Doing Successful Literature Reviews

Lesson I-5

Integrating Findings

The most immediate findings from a research study are the results of the data analysis. The results might be a statistically significant difference between two groups, the portion of a population that holds a certain view, or a theme that pervades a given social situation. These results are often accompanied by conclusions, implications, predictions, and recommendations, all of which are derivative findings.

Often reviews of the literature are focused heavily, if not exclusively, on the results of the individual studies, in an effort to make the most informed inference possible about the nature of some phenomena. For that reason, this lesson will first address integrating results, and then discuss integrating various forms of derivative findings. The integration of results will be discussed separately for quantitative and qualitative studies.

The almost universal challenge when integrating results across a set of social science studies on a given topic is this: the studies vary and the results vary. Even though all the examined studies appear ostensibly to be on the same topic, they always vary at least in some respect to their contexts (social circumstances, economic conditions, etc), conceptual framework, sampled subjects or participants, treatments applied on naturally occurring interventions being studied, and methodology. They also always vary at to some degree in their results, and indeed it is common to have some results that appear to contradict others. In short, consistency is not the norm in social science, and the challenge of the reviewer is to make the best possible inferences from a set of applicable studies despite those inconsistencies.

Fraudulent Integration of Results

The are two widely used fraudulent means of integrating research results. They are used deliberately to misrepresent what the research says on a given subject:

Only the Good News Fraud: Cite several studies, or all the studies that support one's predispositions, biases, or agendas, and ignore those that contradict them.
Different Strokes for Different Studies Fraud: Acknowledge one or more studies that oppose one's interests; discredit their conceptual frameworks, methodology or other features; and then cite the studies that support one's interests, but fail to assess their adequacy by the same criteria applied to the opposing studies

These frauds are common among advocates, political pundits, and charlatans. They are also not uncommon among over-zealous graduate students. Worse yet, established scholars sometimes perpetrate them.

Means for Integrating Results Across Quantitative Studies

The results of studies can be expressed in many metrics-such as mean differences, various types of correlations, and statistical significance.
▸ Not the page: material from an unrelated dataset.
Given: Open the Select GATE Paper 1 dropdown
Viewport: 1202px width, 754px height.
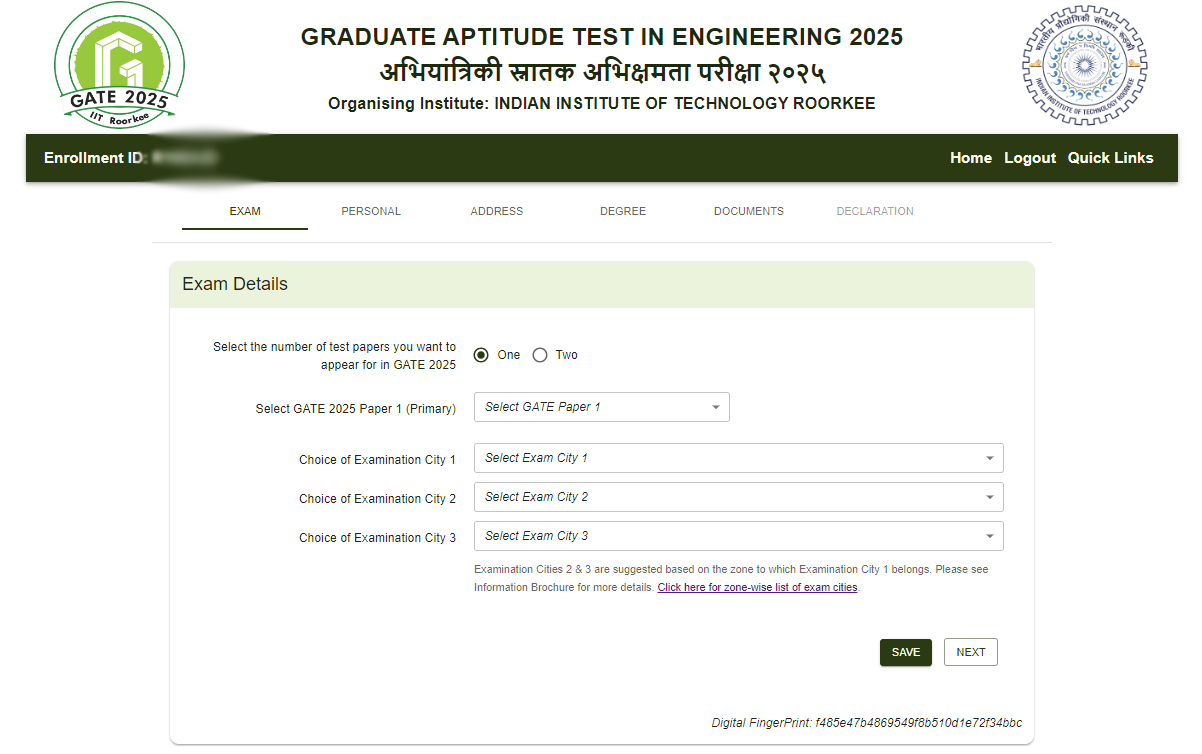Looking at the screenshot, I should click(601, 407).
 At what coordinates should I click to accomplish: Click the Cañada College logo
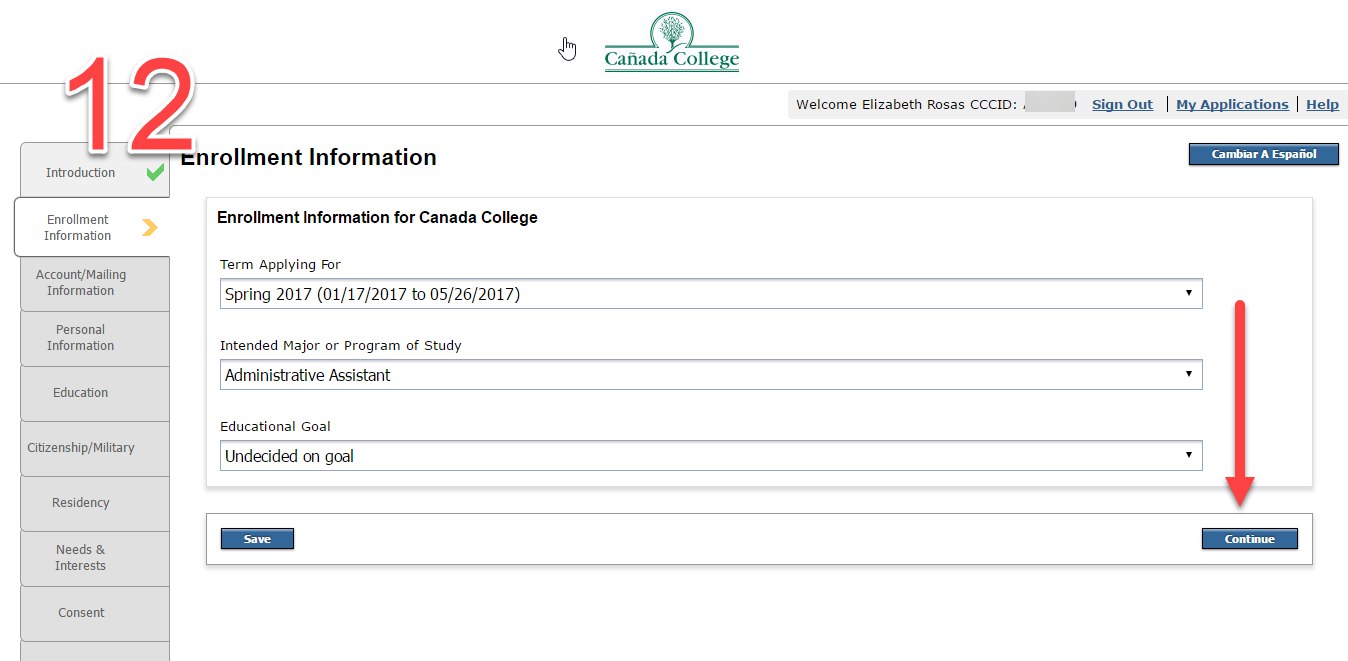(671, 43)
Since it is rare that all research studies use the measuring instruments, one of the prerequisites for integration across studies is that the results have to be express is some common metric. Three common metrics for quantitative research are often used: the direction of the results (positive or negative), whether or not the result is statistically significant, and the effect sizes.
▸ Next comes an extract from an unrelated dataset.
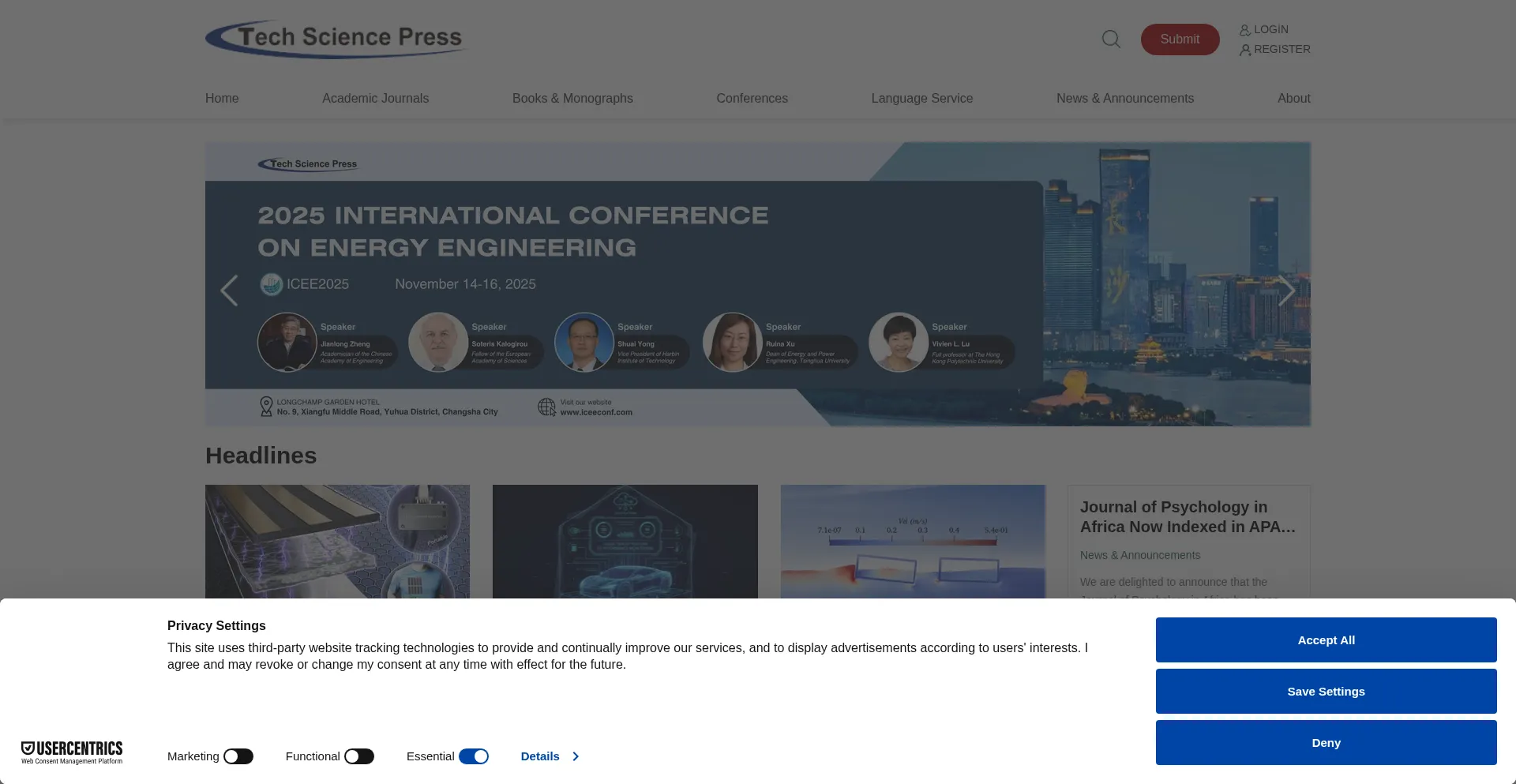Open the Books & Monographs menu

[572, 98]
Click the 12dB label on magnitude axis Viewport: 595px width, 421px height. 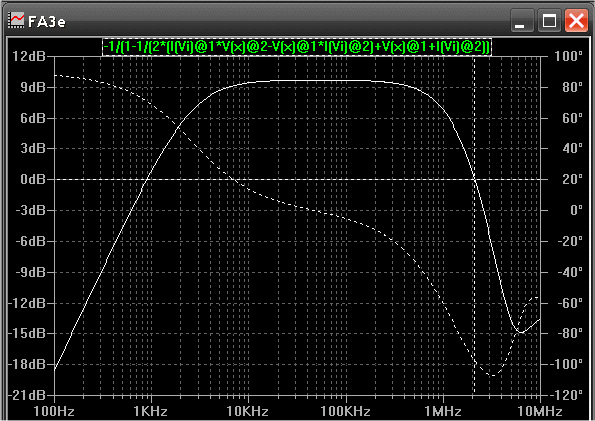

Whether the result is positive or negative is a very crude metric. It ignores the magnitude of the result and also whether a result from a sample could have easy occurred from random sampling error. Despite those limitations, the direction of results is often indicated or implied in research reports, and it can be revealing when examined over a full set of studies.
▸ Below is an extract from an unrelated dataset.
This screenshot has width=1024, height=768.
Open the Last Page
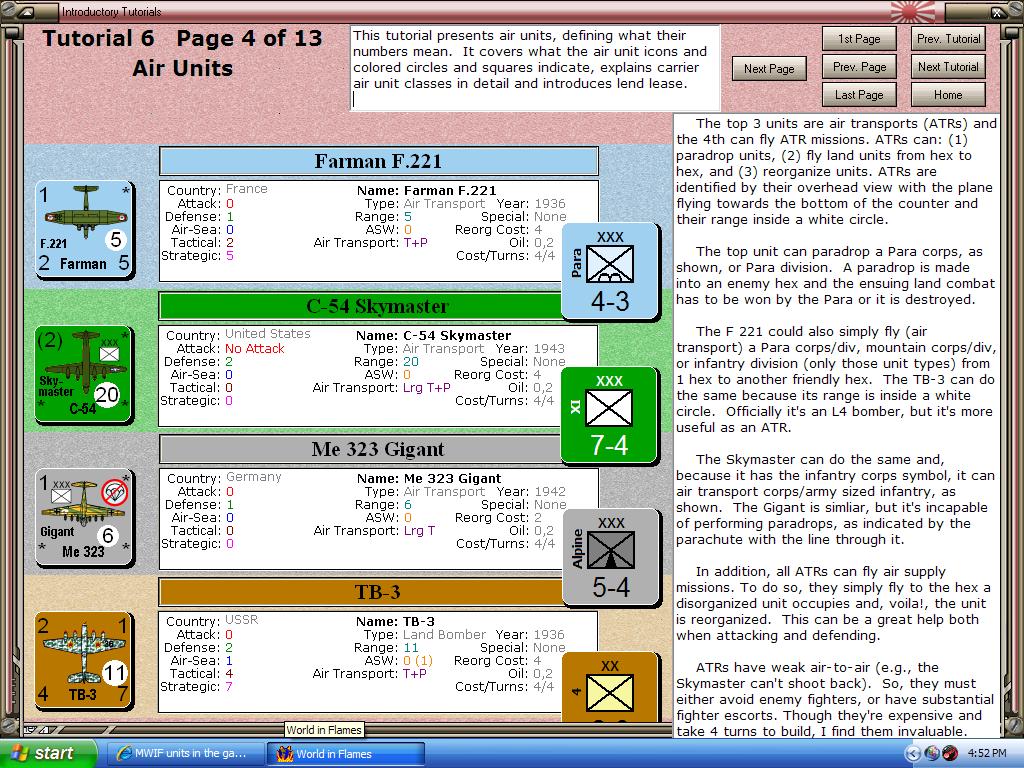click(859, 95)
The statistical significance of a result is a more sophisticated measure, indicating whether a result from a sample is likely to have occurred by chance when the phenomena of interest does not exist in the full population from which the sample was drawn. But statistical significance will occur when the phenomena of interest in the population is weak but the sample size is large (over 1,000), in which case the results are usually trivial. Conversely, if the phenomena in the population is of only modest magnitude, and most of the research studies had small sample sizes (less than 50), only a few of the studies are likely to show statistically significant results. Despite these limitations, the significance levels, when used correctly can be helpful when integrating results across studies.

Effect sizes are a measure of magnitude relative to the variance in the measure. The effect size for the difference between two groups' mean values, the effect size is computed as a ratio of the difference of the two groups' mean values and their pooled variance. In other words:

where, M₁ = the mean value of the first group, M₂ = the mean value of the second group, SD₁ = the standard deviation of the first group, and SD₂ = the standard deviation of the second group.

Mathematically comparable measures can be computed or reasonably closely estimated from several other measures. Effect sizes require some work to compute, and the needed information is sometimes not indicated in research reports, but most experts agree effect size is the best metric for integrating results across quantitative studies.

The following are several means for integrating results across quantitative studies:

Portray: Describe the results, which usually varying at least some, in a manner that highlights both similarities and differences in the results. It is usually helpful to summarize key characteristics of the studies and their results in a matrix with one row devoted to each study and each column summarizing a key characteristic and the last column indicating the result expressed in a common metric. Note that the common practice of new researchers is to describe each study and its results, one after the other, with no effort to highlight similarities and differences.

Trace History: Present the results in chronological order, trying to account for possible trends in the results by changes in the research problems addressed, the conceptual frameworks applied, the methodologies used, and possibly in the phenomena itself.

Categorize: Examine how the results may become more consistent when the studies are categorized by various aspects of the research problems addressed, the conceptual frameworks applied, the methodologies used, and the contexts under which the studies were conducted.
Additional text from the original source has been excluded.